Some Thoughts on Implementing UEB Capitalization

(This article is based on my own understanding of Section 8: Capitalisation of the Rules of Unified English Braille and has not been approved by any braille authority.)

Introduction. I’ve been following the “word_reset as opcode” thread on the liblouis list and was interested in a post explaining that “markEmphases() is call[ed] before the main translation loop is started. It goes through the input and the typebuf and marks the beginning and ending of all the emphases (this includes capitalization).”

This explanation got me to thinking how I would approach the much simpler problem of marking a non-technical print source by hand so as to support UEB capitalization. When this project turned out to be considerably more complex than I’d anticipated, I decided to write up my approach in case the information could turn out to be useful to someone else dealing with these rules. One of the complexities, which is detailed below, is the need to find out whether certain items are part of a capitals passage before being able to determine which capitalization method should be applied to them.

Text Analysis. Text analysis of a print source requires the identification of items and of separators. An item is a sequence of characters that does not include separators but is delimited by them. (I believe that my term item has the basically same meaning for print as what the UEB Rules refer to as a “symbols-sequence” for braille.) Typically only two kinds of separators are common in English text: whitespace and the dash character. Whitespace refers to the standard computer definition which includes actual spaces, tabs, the start and end of a file, etc. The dash character is the Unicode em dash which has the Unicode character code hex 2014.

An item has an optional prefix and an optional postfix and is thus is not necessarily identical to a word, number, alphanumeric, etc. Prefixes and postfixes in marked-up print text generally consist of punctuation and/or tags indicating style changes. This article uses the term main portion to reference that part of an item that doesn’t include any prefix or postfix.
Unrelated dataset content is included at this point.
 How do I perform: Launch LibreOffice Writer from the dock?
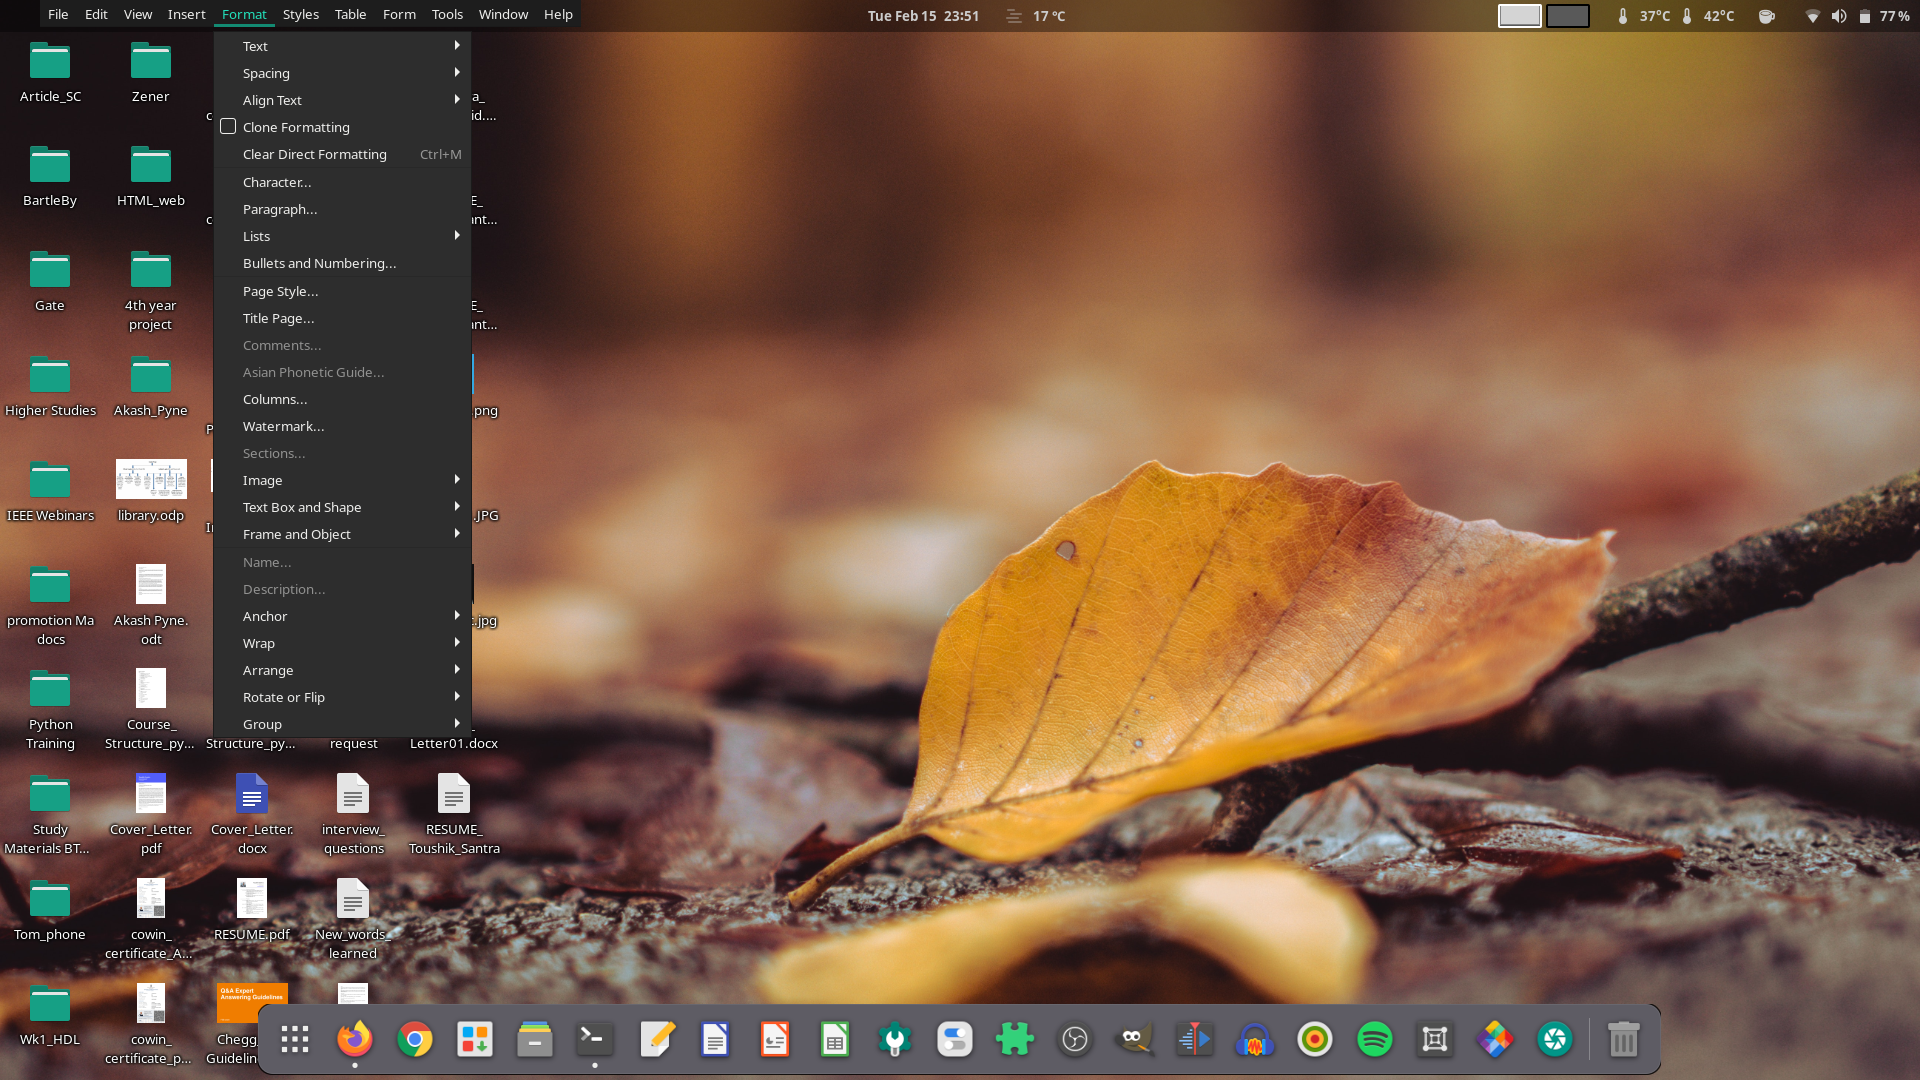click(x=715, y=1040)
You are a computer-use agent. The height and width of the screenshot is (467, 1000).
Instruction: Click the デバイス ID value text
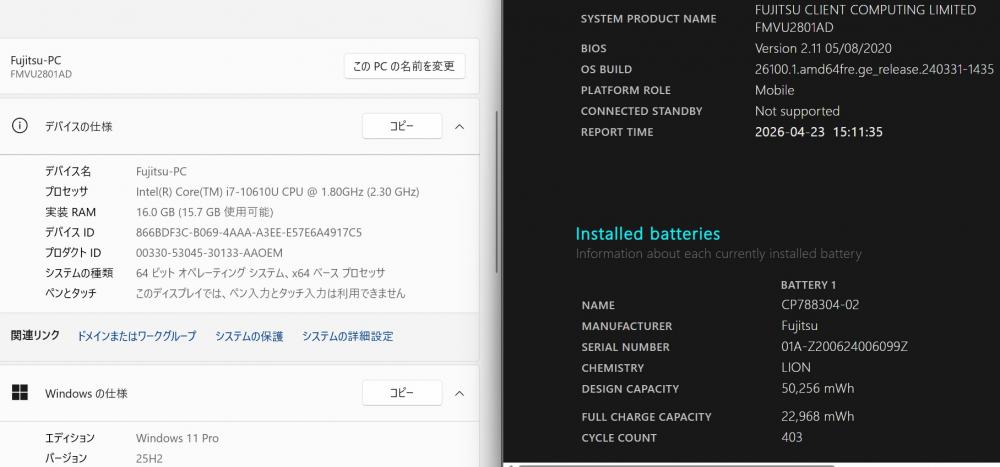(248, 232)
Some relevant background may be found in write-ups for the Java BreakIterator class which incorporates a locale-dependent implementation of processes for separating words from their prefixes and postfixes in natural language text. (This class is not appropriate for marked-up text such as XML files.) Here’s a link to one such write-up: Java tutorial for isolating words.

Further discussion of processes for word separation in print-to-braille translators for marked-up text is outside the scope of this article. An automated print-to-braille translator would require some means of distinguishing an item’s prefix and postfix since that is a prerequisite to handling UEB capitalization and other translation issues.

General Discussion. My goal was simply to think about out how to analyze and manually mark a print text so as to show where its UEB braille translation would require the use of UEB capitalization and also to show which UEB capitalization method would be required in a particular context. I did not consider the need for any other indicators.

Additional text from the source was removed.